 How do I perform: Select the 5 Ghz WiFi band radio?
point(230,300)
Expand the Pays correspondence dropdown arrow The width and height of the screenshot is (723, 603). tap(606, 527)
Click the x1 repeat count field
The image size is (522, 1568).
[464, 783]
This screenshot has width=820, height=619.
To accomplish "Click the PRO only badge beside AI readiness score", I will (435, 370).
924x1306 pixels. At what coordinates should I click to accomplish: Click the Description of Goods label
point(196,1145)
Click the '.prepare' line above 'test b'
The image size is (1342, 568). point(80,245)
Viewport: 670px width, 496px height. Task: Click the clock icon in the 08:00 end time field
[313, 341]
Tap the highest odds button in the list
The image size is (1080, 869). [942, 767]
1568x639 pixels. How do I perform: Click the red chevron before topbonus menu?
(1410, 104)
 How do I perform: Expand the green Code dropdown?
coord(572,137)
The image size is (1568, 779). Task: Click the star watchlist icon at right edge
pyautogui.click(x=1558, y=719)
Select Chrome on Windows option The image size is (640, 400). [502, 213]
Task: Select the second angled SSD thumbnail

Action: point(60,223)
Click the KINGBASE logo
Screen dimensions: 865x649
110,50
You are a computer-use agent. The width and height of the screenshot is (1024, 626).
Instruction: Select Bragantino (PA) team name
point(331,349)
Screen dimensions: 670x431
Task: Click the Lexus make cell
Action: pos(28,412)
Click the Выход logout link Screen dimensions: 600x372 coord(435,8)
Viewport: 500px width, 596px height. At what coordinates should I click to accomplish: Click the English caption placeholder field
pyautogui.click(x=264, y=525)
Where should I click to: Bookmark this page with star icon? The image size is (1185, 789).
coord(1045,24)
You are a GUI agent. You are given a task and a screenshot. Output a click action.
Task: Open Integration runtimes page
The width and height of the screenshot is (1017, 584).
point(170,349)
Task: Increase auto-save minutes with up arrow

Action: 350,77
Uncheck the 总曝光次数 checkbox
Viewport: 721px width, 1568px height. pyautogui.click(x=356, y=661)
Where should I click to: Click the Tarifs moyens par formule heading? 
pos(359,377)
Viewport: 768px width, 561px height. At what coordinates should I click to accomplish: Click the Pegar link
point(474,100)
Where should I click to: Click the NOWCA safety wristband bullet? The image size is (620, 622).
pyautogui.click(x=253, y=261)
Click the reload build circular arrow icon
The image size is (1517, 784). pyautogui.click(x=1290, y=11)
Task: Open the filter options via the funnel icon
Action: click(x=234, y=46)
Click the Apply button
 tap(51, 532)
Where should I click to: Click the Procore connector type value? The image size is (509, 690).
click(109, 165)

§ **What you are asked to do**:
Copy out the material above line for line, changing nothing.

§ **Written response**:
 How do I perform: Select the 5 Ghz WiFi band radio?
point(230,300)
Expand the Pays correspondence dropdown arrow The width and height of the screenshot is (723, 603). tap(606, 527)
Click the x1 repeat count field
The image size is (522, 1568).
[464, 783]
This screenshot has width=820, height=619.
To accomplish "Click the PRO only badge beside AI readiness score", I will (435, 370).
924x1306 pixels. At what coordinates should I click to accomplish: Click the Description of Goods label
point(196,1145)
Click the '.prepare' line above 'test b'
The image size is (1342, 568). point(80,245)
Viewport: 670px width, 496px height. Task: Click the clock icon in the 08:00 end time field
[313, 341]
Tap the highest odds button in the list
The image size is (1080, 869). [942, 767]
1568x639 pixels. How do I perform: Click the red chevron before topbonus menu?
(1410, 104)
 How do I perform: Expand the green Code dropdown?
coord(572,137)
The image size is (1568, 779). Task: Click the star watchlist icon at right edge
pyautogui.click(x=1558, y=719)
Select Chrome on Windows option The image size is (640, 400). [502, 213]
Task: Select the second angled SSD thumbnail

Action: point(60,223)
Click the KINGBASE logo
Screen dimensions: 865x649
110,50
You are a computer-use agent. The width and height of the screenshot is (1024, 626).
Instruction: Select Bragantino (PA) team name
point(331,349)
Screen dimensions: 670x431
Task: Click the Lexus make cell
Action: pos(28,412)
Click the Выход logout link Screen dimensions: 600x372 coord(435,8)
Viewport: 500px width, 596px height. At what coordinates should I click to accomplish: Click the English caption placeholder field
pyautogui.click(x=264, y=525)
Where should I click to: Bookmark this page with star icon? The image size is (1185, 789).
coord(1045,24)
You are a GUI agent. You are given a task and a screenshot. Output a click action.
Task: Open Integration runtimes page
The width and height of the screenshot is (1017, 584).
point(170,349)
Task: Increase auto-save minutes with up arrow

Action: 350,77
Uncheck the 总曝光次数 checkbox
Viewport: 721px width, 1568px height. pyautogui.click(x=356, y=661)
Where should I click to: Click the Tarifs moyens par formule heading? 
pos(359,377)
Viewport: 768px width, 561px height. At what coordinates should I click to accomplish: Click the Pegar link
point(474,100)
Where should I click to: Click the NOWCA safety wristband bullet? The image size is (620, 622).
pyautogui.click(x=253, y=261)
Click the reload build circular arrow icon
The image size is (1517, 784). pyautogui.click(x=1290, y=11)
Task: Open the filter options via the funnel icon
Action: click(x=234, y=46)
Click the Apply button
 tap(51, 532)
Where should I click to: Click the Procore connector type value? The image size is (509, 690).
click(109, 165)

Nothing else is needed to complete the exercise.